(Collected data entries)
·····

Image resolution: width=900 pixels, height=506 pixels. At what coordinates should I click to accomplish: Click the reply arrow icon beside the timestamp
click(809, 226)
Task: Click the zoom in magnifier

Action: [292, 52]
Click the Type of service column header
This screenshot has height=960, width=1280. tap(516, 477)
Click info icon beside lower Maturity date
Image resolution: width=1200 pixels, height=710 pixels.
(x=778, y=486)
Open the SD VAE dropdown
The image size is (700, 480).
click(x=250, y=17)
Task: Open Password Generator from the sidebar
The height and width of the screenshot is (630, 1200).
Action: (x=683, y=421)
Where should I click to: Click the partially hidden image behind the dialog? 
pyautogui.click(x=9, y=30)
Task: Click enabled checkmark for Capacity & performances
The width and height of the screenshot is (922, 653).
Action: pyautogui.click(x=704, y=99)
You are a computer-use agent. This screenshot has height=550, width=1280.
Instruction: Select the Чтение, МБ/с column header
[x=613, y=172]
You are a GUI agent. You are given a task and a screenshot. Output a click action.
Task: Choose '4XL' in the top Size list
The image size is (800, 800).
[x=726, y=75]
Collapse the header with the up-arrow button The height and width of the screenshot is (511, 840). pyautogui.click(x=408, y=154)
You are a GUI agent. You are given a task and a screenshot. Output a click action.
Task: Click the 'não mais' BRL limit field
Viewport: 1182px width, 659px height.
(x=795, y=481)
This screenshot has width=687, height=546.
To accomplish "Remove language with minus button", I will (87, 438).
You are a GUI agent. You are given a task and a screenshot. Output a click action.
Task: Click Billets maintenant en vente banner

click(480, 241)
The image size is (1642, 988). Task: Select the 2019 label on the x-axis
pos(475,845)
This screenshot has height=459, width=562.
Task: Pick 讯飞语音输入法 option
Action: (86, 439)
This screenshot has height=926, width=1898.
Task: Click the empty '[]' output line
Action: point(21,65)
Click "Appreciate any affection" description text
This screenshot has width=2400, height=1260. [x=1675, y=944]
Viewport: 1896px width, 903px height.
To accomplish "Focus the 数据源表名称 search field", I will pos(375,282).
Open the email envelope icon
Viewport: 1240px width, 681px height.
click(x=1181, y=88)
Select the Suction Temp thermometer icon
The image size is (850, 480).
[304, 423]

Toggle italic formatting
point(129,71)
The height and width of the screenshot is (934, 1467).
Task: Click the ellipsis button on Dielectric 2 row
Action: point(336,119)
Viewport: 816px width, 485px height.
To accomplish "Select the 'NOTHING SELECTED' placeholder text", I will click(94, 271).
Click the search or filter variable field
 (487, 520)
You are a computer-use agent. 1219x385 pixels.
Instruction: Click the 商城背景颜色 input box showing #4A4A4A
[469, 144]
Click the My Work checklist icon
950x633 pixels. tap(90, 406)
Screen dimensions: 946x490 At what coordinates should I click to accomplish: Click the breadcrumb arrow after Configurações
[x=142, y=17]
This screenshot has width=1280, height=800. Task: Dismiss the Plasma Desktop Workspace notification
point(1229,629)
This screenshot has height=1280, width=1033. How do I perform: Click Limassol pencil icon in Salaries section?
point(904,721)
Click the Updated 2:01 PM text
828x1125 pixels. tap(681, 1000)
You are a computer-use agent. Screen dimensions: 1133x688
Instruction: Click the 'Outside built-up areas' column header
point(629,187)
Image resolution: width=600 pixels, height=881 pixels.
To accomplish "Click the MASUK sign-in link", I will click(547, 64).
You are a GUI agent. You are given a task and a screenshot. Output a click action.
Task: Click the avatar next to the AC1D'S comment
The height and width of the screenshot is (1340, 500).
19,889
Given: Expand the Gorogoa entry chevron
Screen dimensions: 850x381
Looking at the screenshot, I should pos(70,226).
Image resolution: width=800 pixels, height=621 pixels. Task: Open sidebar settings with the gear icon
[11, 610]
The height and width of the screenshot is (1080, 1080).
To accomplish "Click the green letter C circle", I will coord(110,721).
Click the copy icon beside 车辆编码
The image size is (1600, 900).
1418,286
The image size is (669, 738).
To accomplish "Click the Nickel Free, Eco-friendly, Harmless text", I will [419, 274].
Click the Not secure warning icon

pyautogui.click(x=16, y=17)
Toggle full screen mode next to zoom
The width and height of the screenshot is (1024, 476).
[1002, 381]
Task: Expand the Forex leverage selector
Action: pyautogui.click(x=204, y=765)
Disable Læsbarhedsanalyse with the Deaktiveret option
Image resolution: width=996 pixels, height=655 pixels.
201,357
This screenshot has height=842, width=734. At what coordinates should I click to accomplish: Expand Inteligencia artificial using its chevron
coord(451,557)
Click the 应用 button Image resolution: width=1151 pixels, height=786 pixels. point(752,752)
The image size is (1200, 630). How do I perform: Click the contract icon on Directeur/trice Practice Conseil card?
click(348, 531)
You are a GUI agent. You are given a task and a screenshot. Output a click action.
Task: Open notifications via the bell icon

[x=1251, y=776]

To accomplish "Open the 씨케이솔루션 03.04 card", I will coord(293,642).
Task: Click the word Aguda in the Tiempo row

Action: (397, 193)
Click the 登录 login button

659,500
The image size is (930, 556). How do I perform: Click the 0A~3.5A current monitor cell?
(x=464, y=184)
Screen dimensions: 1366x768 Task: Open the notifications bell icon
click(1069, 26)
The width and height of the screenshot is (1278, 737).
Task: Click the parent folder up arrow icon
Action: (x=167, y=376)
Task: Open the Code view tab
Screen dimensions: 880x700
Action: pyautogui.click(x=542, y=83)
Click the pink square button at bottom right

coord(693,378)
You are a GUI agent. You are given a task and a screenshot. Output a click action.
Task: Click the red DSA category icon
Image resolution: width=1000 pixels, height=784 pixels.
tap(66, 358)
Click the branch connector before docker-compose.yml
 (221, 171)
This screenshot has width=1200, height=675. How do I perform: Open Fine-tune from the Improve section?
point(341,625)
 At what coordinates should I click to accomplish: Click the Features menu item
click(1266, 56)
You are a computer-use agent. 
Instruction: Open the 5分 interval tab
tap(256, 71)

·····

Which of the lines above include the word "computer"? Copy each of them.

Exercise result:
You are a computer-use agent. This screenshot has height=550, width=1280.
You are a computer-use agent. 1219x385 pixels.
You are a computer-use agent. Screen dimensions: 1133x688
You are a computer-use agent. 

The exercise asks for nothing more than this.